Exercise goal: Every line from the one with "The width and" through the last line below should be repeated exactly; pictures stay out of the copy.

-----

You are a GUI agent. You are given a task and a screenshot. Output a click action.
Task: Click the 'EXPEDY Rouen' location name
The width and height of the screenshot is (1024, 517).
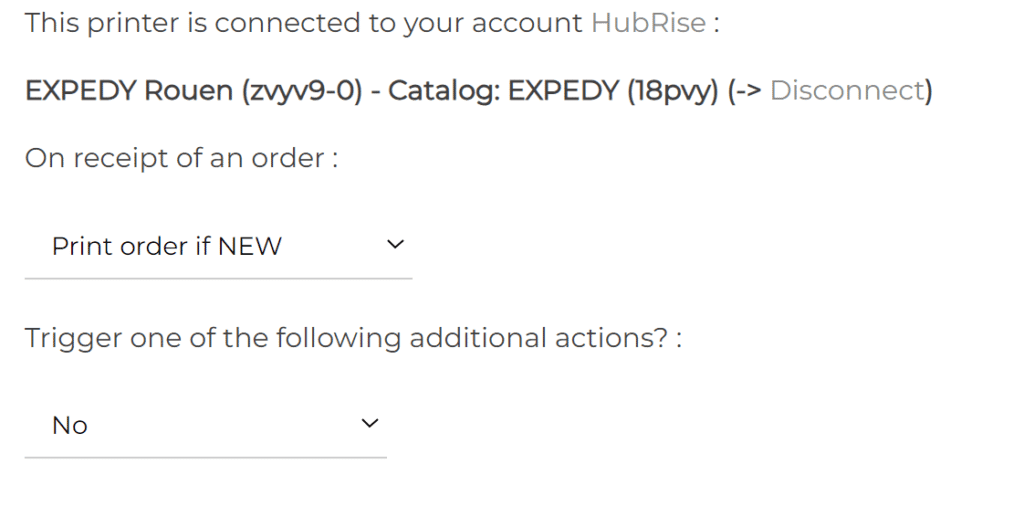point(128,91)
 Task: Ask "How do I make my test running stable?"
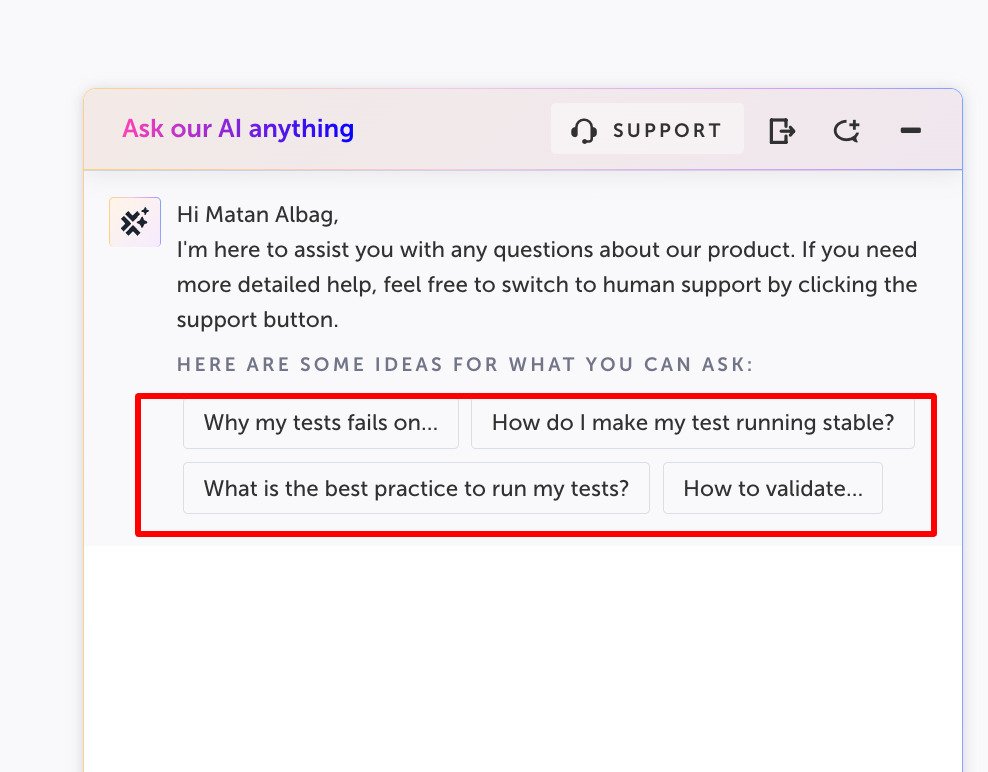692,422
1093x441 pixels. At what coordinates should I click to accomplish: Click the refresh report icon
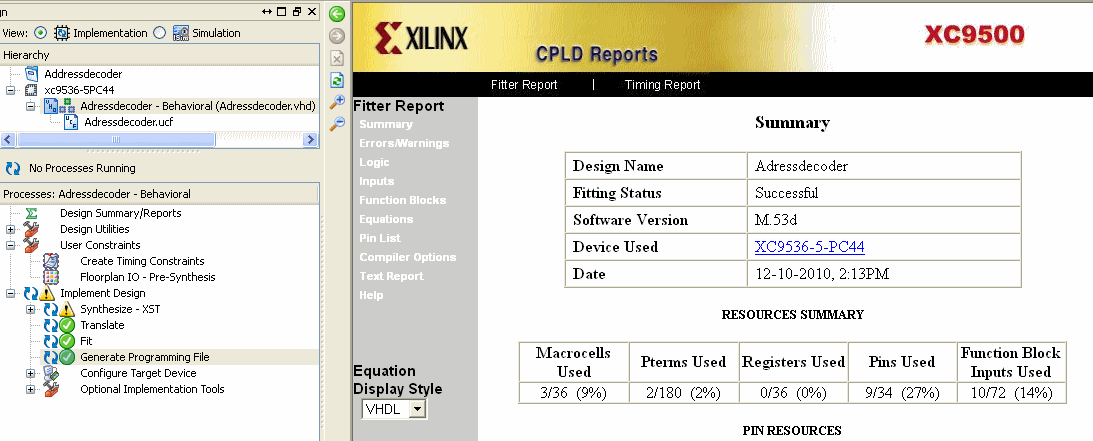coord(337,79)
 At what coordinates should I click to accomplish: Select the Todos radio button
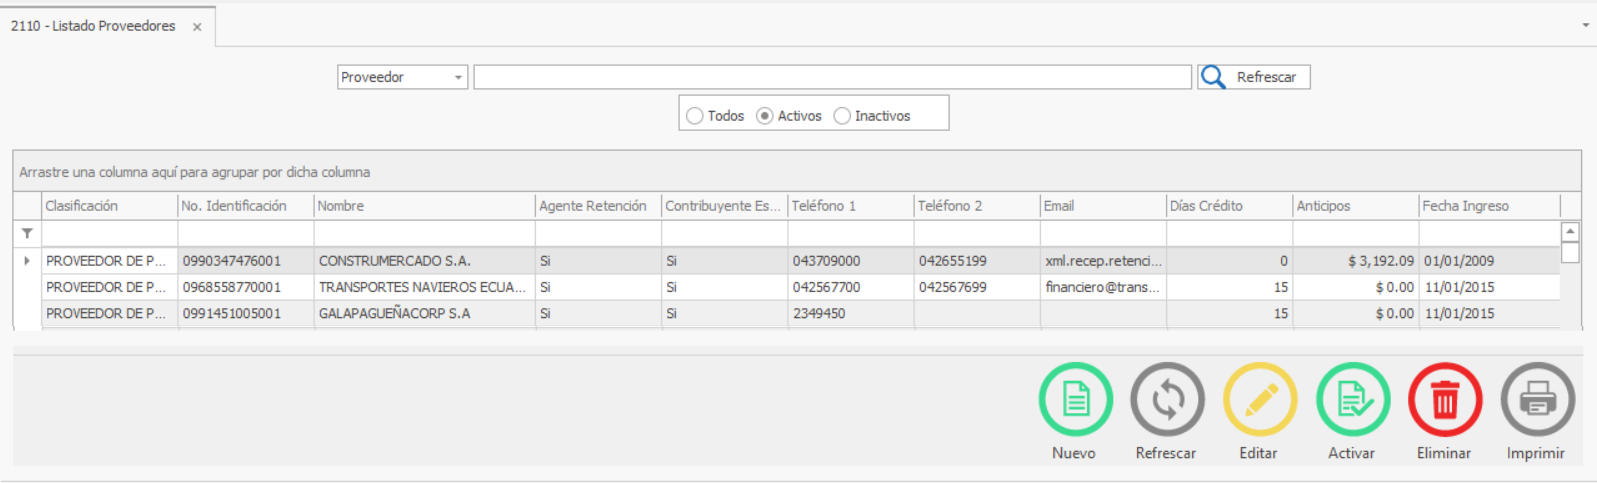695,116
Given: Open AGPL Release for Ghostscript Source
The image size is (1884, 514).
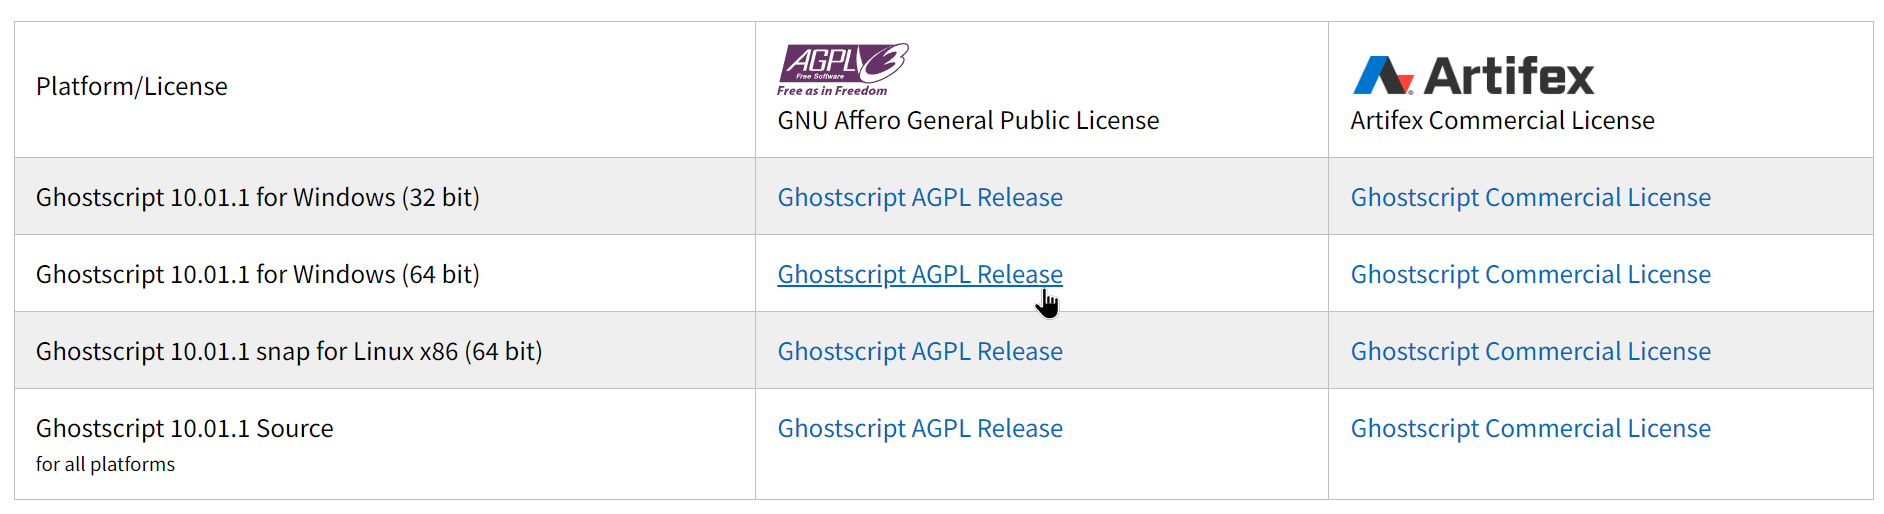Looking at the screenshot, I should click(x=920, y=428).
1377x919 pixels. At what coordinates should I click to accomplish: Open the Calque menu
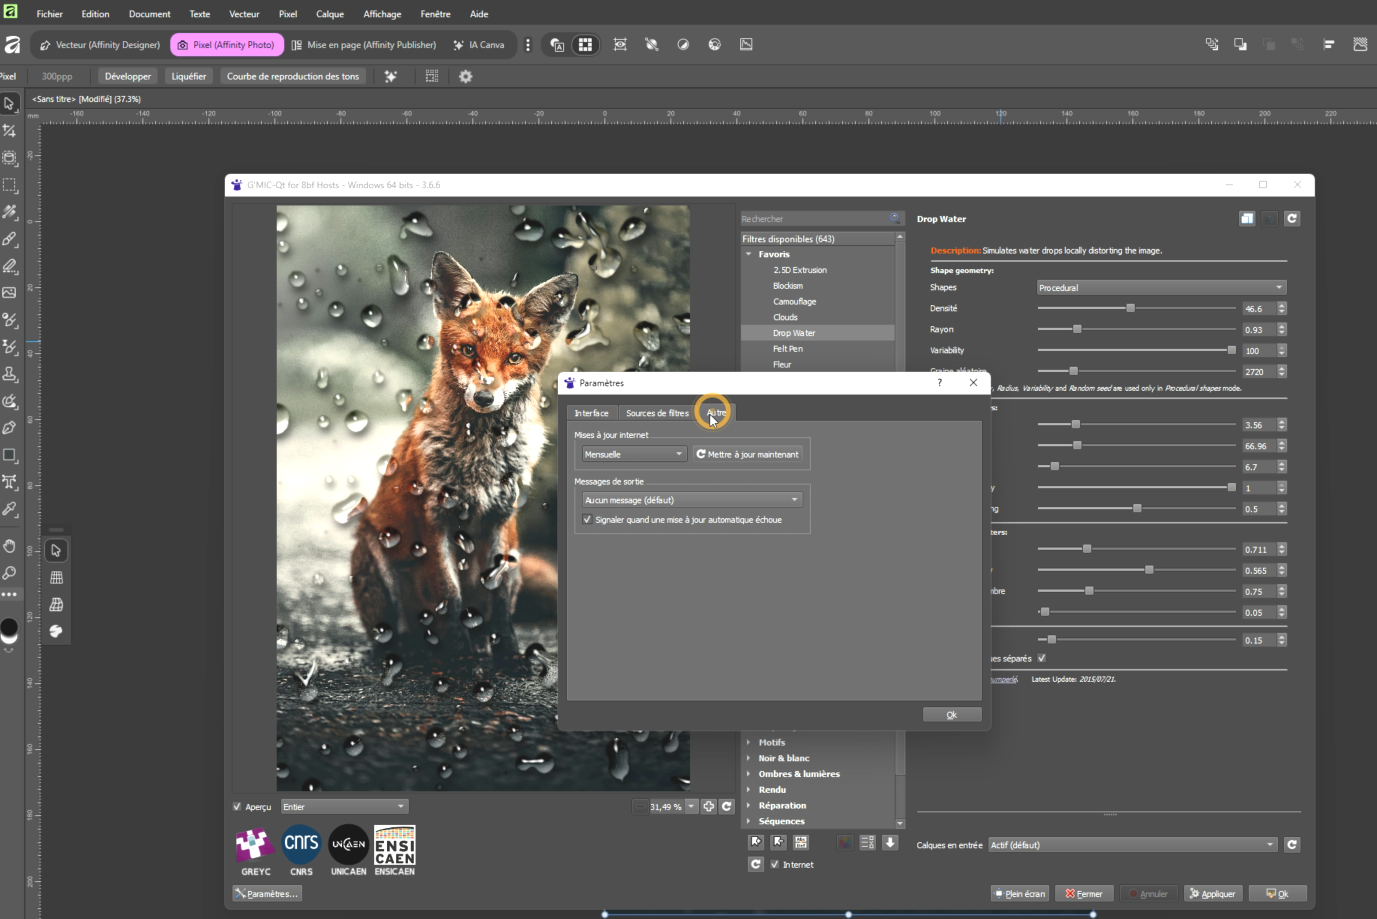point(329,14)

-----

Solved exercise:
The width and height of the screenshot is (1024, 517).
point(128,91)
 Task: Ask "How do I make my test running stable?"
692,422
1093x441 pixels. At what coordinates should I click to accomplish: Click the refresh report icon
coord(337,79)
 At what coordinates should I click to accomplish: Select the Todos radio button
695,116
Given: Open AGPL Release for Ghostscript Source
The image size is (1884, 514).
Looking at the screenshot, I should click(x=920, y=428).
1377x919 pixels. At what coordinates should I click to accomplish: Open the Calque menu
point(329,14)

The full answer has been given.